The radial velocity method for detecting an exoplanet is useful for ground-based telescopes finding massive exoplanets that are close to their host star.

The radial velocity method is based on the assumption that the host star and exoplanet are orbiting one another and that the star’s orbit is perturbed by the gravitational pull of the exoplanet. The method for detecting the perturbation is spectroscopy, as shown in the following figure:

Image credit: European Southern Observatory / CC BY

The figure demonstrates the relationship between the wavelength of light we see from earth as the exoplanet orbits the host star. The idea is to search for periodic changes in the host star’s spectrum, thereby eliminating the need to constantly monitor the host star as is done using the transit method.

Despite its advantages, this method has some drawbacks.

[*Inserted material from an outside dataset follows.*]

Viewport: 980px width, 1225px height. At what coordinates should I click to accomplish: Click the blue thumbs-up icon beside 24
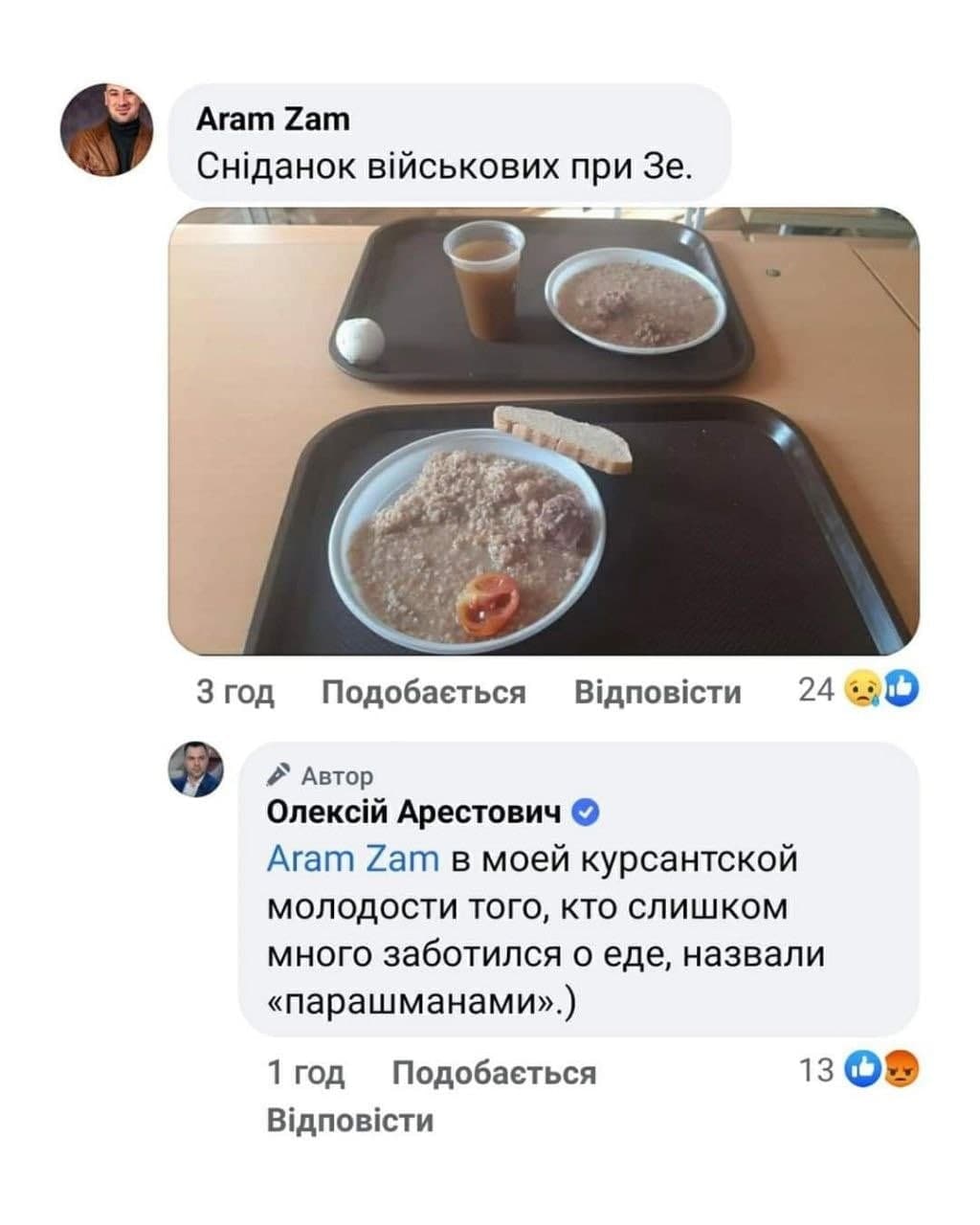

  • It cannot be used to determine the mass of the exoplanet
  • If the orbital plane of the exoplanet is face-on then the star’s movement will be perpendicular to our line of sight and so there won’t be any change in the star’s spectrum
  • The detected planets are not candidates for hosting life because the exoplanets detected using this method are usually multiples larger than Jupiter
  • Measurements are affected by stellar features that cause the surface of the star to be hotter and cooler

Even though there are some drawbacks, this method has been used to detect a large number of exoplanets, furthering our understanding of them.